Write each entry out again, exactly as it is written.
--------------------
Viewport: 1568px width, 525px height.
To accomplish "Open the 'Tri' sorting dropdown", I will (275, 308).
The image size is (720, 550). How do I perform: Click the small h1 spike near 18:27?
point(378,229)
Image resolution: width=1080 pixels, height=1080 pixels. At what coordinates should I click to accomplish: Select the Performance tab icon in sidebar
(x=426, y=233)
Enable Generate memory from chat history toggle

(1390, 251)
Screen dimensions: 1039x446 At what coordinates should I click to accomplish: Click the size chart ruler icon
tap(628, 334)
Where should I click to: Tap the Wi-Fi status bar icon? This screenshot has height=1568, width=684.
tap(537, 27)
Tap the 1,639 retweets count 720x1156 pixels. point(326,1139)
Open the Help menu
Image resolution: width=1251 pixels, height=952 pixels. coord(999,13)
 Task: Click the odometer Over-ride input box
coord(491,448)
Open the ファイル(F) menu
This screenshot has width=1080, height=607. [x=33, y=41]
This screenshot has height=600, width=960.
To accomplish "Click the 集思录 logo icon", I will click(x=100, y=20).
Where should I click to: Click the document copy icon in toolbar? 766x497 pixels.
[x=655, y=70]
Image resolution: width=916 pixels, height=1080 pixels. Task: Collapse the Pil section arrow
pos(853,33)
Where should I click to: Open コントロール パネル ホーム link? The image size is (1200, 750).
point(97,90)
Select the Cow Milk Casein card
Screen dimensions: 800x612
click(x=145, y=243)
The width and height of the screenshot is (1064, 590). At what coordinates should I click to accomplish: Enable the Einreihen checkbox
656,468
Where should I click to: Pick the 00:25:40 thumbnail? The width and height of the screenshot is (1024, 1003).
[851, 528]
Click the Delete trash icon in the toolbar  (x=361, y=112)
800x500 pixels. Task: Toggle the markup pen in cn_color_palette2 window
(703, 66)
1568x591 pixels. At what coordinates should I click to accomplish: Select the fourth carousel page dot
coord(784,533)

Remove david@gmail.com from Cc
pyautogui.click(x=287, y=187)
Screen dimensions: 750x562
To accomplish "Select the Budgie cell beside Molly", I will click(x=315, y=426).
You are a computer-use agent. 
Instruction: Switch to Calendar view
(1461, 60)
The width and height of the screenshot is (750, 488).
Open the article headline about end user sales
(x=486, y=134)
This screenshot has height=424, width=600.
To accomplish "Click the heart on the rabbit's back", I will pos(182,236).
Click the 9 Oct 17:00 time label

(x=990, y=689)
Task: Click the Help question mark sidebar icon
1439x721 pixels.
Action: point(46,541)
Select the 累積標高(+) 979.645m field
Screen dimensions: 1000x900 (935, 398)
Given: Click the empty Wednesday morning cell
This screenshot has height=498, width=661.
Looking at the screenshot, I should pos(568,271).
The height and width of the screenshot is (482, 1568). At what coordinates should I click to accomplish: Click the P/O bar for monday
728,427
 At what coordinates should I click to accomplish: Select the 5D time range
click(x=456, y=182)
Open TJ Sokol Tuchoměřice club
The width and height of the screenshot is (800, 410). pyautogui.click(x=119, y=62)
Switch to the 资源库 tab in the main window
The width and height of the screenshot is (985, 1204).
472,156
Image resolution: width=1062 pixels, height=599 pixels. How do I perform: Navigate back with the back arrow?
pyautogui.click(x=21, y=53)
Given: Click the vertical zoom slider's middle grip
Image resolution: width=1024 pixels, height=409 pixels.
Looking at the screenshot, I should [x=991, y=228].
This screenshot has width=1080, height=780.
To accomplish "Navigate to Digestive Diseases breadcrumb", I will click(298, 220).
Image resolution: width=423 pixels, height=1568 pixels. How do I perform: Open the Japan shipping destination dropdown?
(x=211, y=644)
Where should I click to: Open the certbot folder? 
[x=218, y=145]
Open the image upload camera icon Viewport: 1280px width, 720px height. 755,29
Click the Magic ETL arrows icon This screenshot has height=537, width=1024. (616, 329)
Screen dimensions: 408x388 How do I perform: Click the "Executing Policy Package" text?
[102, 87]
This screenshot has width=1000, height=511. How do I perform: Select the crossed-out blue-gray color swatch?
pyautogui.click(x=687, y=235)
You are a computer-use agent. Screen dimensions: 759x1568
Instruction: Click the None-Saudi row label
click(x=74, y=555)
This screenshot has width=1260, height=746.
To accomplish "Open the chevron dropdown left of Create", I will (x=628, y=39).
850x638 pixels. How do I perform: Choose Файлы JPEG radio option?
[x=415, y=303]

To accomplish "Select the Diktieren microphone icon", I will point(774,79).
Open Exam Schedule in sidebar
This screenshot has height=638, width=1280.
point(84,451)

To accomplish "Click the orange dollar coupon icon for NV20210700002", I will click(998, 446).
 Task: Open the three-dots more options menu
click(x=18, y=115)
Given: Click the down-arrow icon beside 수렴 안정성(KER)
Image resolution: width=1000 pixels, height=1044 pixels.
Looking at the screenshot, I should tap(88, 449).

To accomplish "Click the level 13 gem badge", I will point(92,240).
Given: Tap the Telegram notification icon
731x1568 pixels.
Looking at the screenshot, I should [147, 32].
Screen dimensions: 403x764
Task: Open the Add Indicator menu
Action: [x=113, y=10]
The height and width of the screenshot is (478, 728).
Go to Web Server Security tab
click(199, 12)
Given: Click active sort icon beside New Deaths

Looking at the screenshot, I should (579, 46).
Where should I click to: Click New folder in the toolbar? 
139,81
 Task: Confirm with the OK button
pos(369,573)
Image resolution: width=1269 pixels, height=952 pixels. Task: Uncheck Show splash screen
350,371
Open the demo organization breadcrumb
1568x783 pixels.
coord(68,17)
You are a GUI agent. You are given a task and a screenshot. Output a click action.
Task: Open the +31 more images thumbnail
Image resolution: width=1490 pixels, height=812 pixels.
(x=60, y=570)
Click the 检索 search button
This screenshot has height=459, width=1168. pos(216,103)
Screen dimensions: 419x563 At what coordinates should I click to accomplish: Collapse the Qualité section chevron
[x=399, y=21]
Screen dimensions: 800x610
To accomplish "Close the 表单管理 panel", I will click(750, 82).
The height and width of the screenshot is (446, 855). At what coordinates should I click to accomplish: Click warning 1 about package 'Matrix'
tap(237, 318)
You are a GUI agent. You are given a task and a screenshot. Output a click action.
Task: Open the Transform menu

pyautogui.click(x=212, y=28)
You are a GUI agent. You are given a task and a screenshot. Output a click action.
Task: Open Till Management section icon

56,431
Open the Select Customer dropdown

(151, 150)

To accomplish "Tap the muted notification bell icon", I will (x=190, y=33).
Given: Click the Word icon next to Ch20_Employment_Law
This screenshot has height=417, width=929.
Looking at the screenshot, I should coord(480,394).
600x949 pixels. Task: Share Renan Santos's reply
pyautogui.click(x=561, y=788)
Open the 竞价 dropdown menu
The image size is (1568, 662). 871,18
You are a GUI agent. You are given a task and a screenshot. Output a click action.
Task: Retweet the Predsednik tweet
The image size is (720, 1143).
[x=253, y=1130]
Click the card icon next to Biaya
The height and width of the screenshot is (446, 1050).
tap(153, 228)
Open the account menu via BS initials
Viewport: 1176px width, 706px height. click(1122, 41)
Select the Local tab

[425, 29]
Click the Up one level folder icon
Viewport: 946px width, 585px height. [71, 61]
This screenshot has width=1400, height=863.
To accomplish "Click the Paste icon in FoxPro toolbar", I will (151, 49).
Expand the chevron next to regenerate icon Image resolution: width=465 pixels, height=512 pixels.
--------------------
Solution to this exercise.
Viewport: 1568px width, 525px height.
To accomplish "Open the 'Tri' sorting dropdown", I will (275, 308).
The image size is (720, 550). How do I perform: Click the small h1 spike near 18:27?
point(378,229)
Image resolution: width=1080 pixels, height=1080 pixels. At what coordinates should I click to accomplish: Select the Performance tab icon in sidebar
(x=426, y=233)
Enable Generate memory from chat history toggle

(1390, 251)
Screen dimensions: 1039x446 At what coordinates should I click to accomplish: Click the size chart ruler icon
tap(628, 334)
Where should I click to: Tap the Wi-Fi status bar icon? This screenshot has height=1568, width=684.
tap(537, 27)
Tap the 1,639 retweets count 720x1156 pixels. point(326,1139)
Open the Help menu
Image resolution: width=1251 pixels, height=952 pixels. coord(999,13)
 Task: Click the odometer Over-ride input box
coord(491,448)
Open the ファイル(F) menu
This screenshot has width=1080, height=607. [x=33, y=41]
This screenshot has height=600, width=960.
To accomplish "Click the 集思录 logo icon", I will click(x=100, y=20).
Where should I click to: Click the document copy icon in toolbar? 766x497 pixels.
[x=655, y=70]
Image resolution: width=916 pixels, height=1080 pixels. Task: Collapse the Pil section arrow
pos(853,33)
Where should I click to: Open コントロール パネル ホーム link? The image size is (1200, 750).
point(97,90)
Select the Cow Milk Casein card
Screen dimensions: 800x612
click(x=145, y=243)
The width and height of the screenshot is (1064, 590). At what coordinates should I click to accomplish: Enable the Einreihen checkbox
656,468
Where should I click to: Pick the 00:25:40 thumbnail? The width and height of the screenshot is (1024, 1003).
[851, 528]
Click the Delete trash icon in the toolbar  (x=361, y=112)
800x500 pixels. Task: Toggle the markup pen in cn_color_palette2 window
(703, 66)
1568x591 pixels. At what coordinates should I click to accomplish: Select the fourth carousel page dot
coord(784,533)

Remove david@gmail.com from Cc
pyautogui.click(x=287, y=187)
Screen dimensions: 750x562
To accomplish "Select the Budgie cell beside Molly", I will click(x=315, y=426).
You are a computer-use agent. 
Instruction: Switch to Calendar view
(1461, 60)
The width and height of the screenshot is (750, 488).
Open the article headline about end user sales
(x=486, y=134)
This screenshot has height=424, width=600.
To accomplish "Click the heart on the rabbit's back", I will pos(182,236).
Click the 9 Oct 17:00 time label

(x=990, y=689)
Task: Click the Help question mark sidebar icon
1439x721 pixels.
Action: point(46,541)
Select the 累積標高(+) 979.645m field
Screen dimensions: 1000x900 (935, 398)
Given: Click the empty Wednesday morning cell
This screenshot has height=498, width=661.
Looking at the screenshot, I should pos(568,271).
The height and width of the screenshot is (482, 1568). At what coordinates should I click to accomplish: Click the P/O bar for monday
728,427
 At what coordinates should I click to accomplish: Select the 5D time range
click(x=456, y=182)
Open TJ Sokol Tuchoměřice club
The width and height of the screenshot is (800, 410). pyautogui.click(x=119, y=62)
Switch to the 资源库 tab in the main window
The width and height of the screenshot is (985, 1204).
472,156
Image resolution: width=1062 pixels, height=599 pixels. How do I perform: Navigate back with the back arrow?
pyautogui.click(x=21, y=53)
Given: Click the vertical zoom slider's middle grip
Image resolution: width=1024 pixels, height=409 pixels.
Looking at the screenshot, I should [x=991, y=228].
This screenshot has width=1080, height=780.
To accomplish "Navigate to Digestive Diseases breadcrumb", I will click(298, 220).
Image resolution: width=423 pixels, height=1568 pixels. How do I perform: Open the Japan shipping destination dropdown?
(x=211, y=644)
Where should I click to: Open the certbot folder? 
[x=218, y=145]
Open the image upload camera icon Viewport: 1280px width, 720px height. 755,29
Click the Magic ETL arrows icon This screenshot has height=537, width=1024. (616, 329)
Screen dimensions: 408x388 How do I perform: Click the "Executing Policy Package" text?
[102, 87]
This screenshot has width=1000, height=511. How do I perform: Select the crossed-out blue-gray color swatch?
pyautogui.click(x=687, y=235)
You are a computer-use agent. Screen dimensions: 759x1568
Instruction: Click the None-Saudi row label
click(x=74, y=555)
This screenshot has width=1260, height=746.
To accomplish "Open the chevron dropdown left of Create", I will (x=628, y=39).
850x638 pixels. How do I perform: Choose Файлы JPEG radio option?
[x=415, y=303]

To accomplish "Select the Diktieren microphone icon", I will point(774,79).
Open Exam Schedule in sidebar
This screenshot has height=638, width=1280.
point(84,451)

To accomplish "Click the orange dollar coupon icon for NV20210700002", I will click(998, 446).
 Task: Open the three-dots more options menu
click(x=18, y=115)
Given: Click the down-arrow icon beside 수렴 안정성(KER)
Image resolution: width=1000 pixels, height=1044 pixels.
Looking at the screenshot, I should tap(88, 449).

To accomplish "Click the level 13 gem badge", I will point(92,240).
Given: Tap the Telegram notification icon
731x1568 pixels.
Looking at the screenshot, I should [147, 32].
Screen dimensions: 403x764
Task: Open the Add Indicator menu
Action: [x=113, y=10]
The height and width of the screenshot is (478, 728).
Go to Web Server Security tab
click(199, 12)
Given: Click active sort icon beside New Deaths

Looking at the screenshot, I should (579, 46).
Where should I click to: Click New folder in the toolbar? 
139,81
 Task: Confirm with the OK button
pos(369,573)
Image resolution: width=1269 pixels, height=952 pixels. Task: Uncheck Show splash screen
350,371
Open the demo organization breadcrumb
1568x783 pixels.
coord(68,17)
You are a GUI agent. You are given a task and a screenshot. Output a click action.
Task: Open the +31 more images thumbnail
Image resolution: width=1490 pixels, height=812 pixels.
(x=60, y=570)
Click the 检索 search button
This screenshot has height=459, width=1168. pos(216,103)
Screen dimensions: 419x563 At what coordinates should I click to accomplish: Collapse the Qualité section chevron
[x=399, y=21]
Screen dimensions: 800x610
To accomplish "Close the 表单管理 panel", I will click(750, 82).
The height and width of the screenshot is (446, 855). At what coordinates should I click to accomplish: Click warning 1 about package 'Matrix'
tap(237, 318)
You are a GUI agent. You are given a task and a screenshot. Output a click action.
Task: Open the Transform menu

pyautogui.click(x=212, y=28)
You are a GUI agent. You are given a task and a screenshot. Output a click action.
Task: Open Till Management section icon

56,431
Open the Select Customer dropdown

(151, 150)

To accomplish "Tap the muted notification bell icon", I will (x=190, y=33).
Given: Click the Word icon next to Ch20_Employment_Law
This screenshot has height=417, width=929.
Looking at the screenshot, I should coord(480,394).
600x949 pixels. Task: Share Renan Santos's reply
pyautogui.click(x=561, y=788)
Open the 竞价 dropdown menu
The image size is (1568, 662). 871,18
You are a GUI agent. You are given a task and a screenshot. Output a click action.
Task: Retweet the Predsednik tweet
The image size is (720, 1143).
[x=253, y=1130]
Click the card icon next to Biaya
The height and width of the screenshot is (446, 1050).
tap(153, 228)
Open the account menu via BS initials
Viewport: 1176px width, 706px height. click(1122, 41)
Select the Local tab

[425, 29]
Click the Up one level folder icon
Viewport: 946px width, 585px height. [71, 61]
This screenshot has width=1400, height=863.
To accomplish "Click the Paste icon in FoxPro toolbar", I will (151, 49).
Expand the chevron next to regenerate icon Image resolution: width=465 pixels, height=512 pixels.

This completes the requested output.